Only the lines below from the one containing "How do I perform: Zoom" through the last line should be set down, exactly as written and with no pictures.

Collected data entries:
- - - - - - -

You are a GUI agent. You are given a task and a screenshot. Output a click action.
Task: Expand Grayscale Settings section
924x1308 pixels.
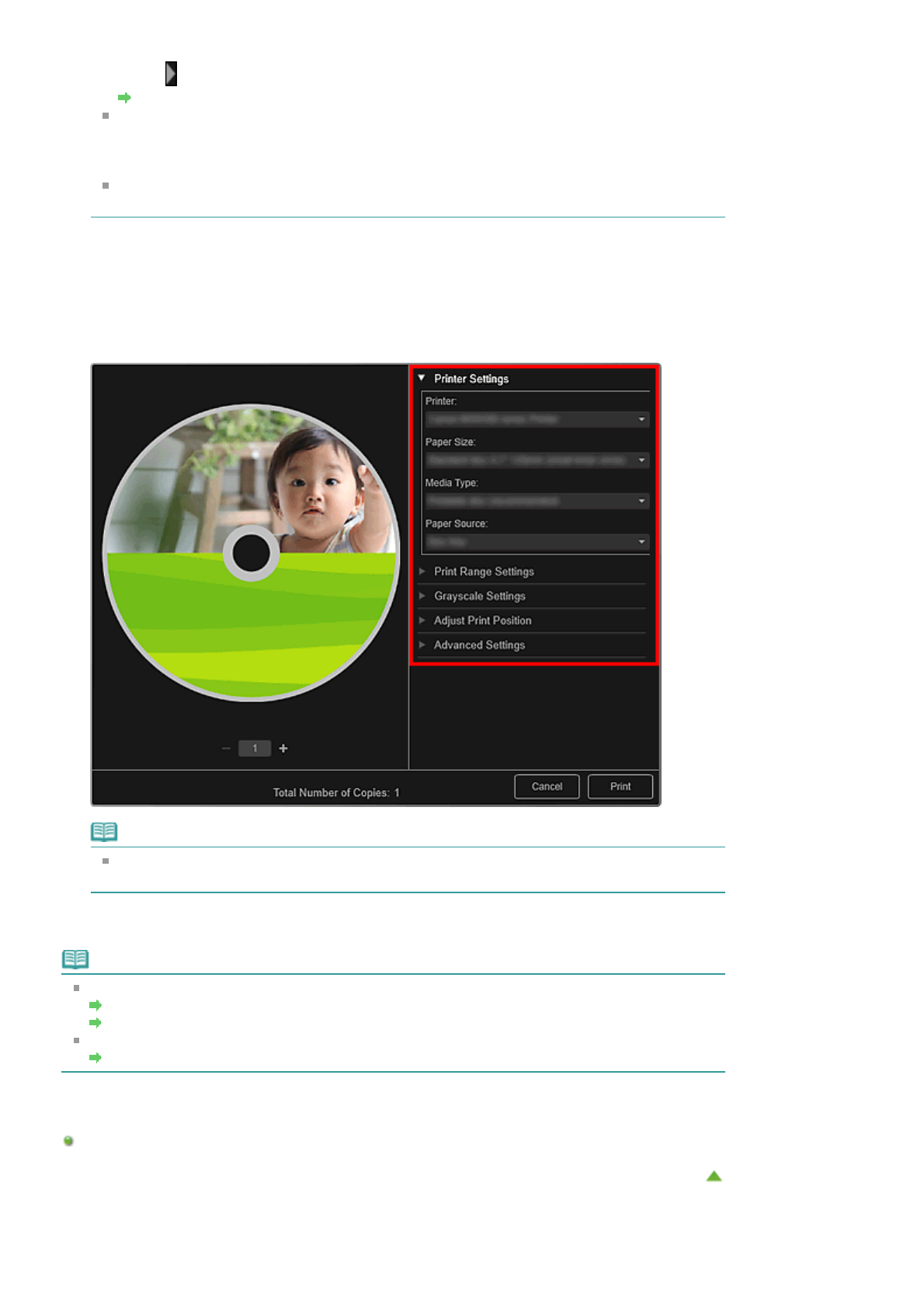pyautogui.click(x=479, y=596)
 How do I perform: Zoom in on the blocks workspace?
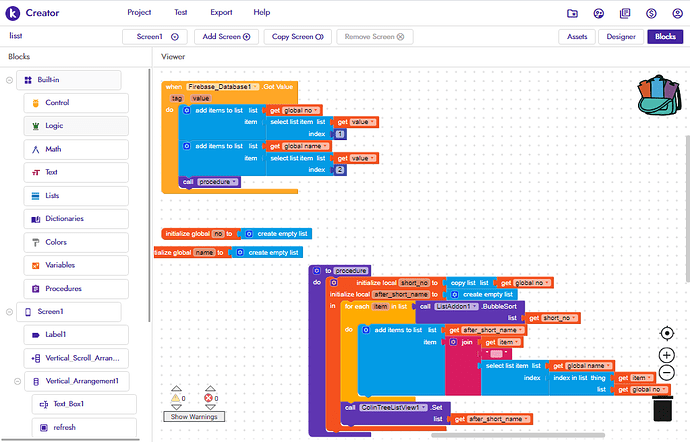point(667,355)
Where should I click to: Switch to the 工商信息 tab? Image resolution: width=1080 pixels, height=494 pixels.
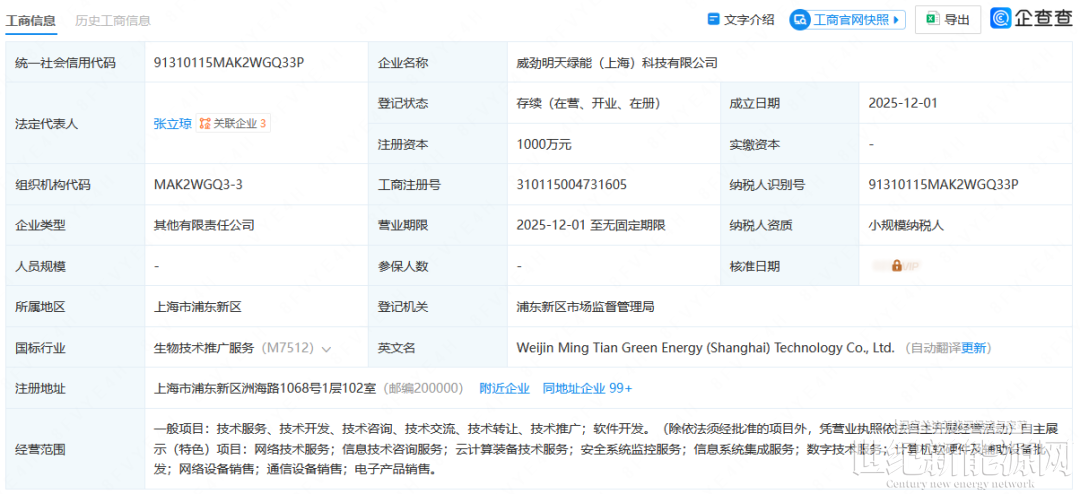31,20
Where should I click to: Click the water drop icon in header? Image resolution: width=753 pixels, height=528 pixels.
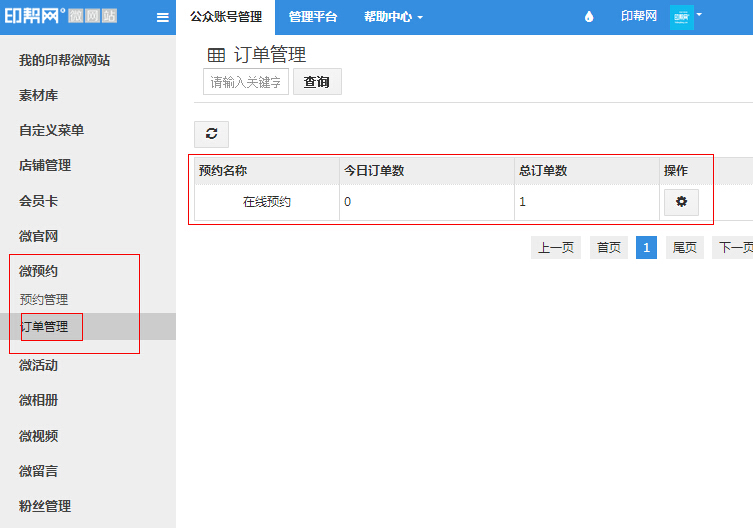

- - - - - - -

§ **ANSWER BOX**:
 How do I perform: Zoom in on the blocks workspace?
point(667,355)
Where should I click to: Switch to the 工商信息 tab? Image resolution: width=1080 pixels, height=494 pixels.
31,20
Where should I click to: Click the water drop icon in header? Image resolution: width=753 pixels, height=528 pixels.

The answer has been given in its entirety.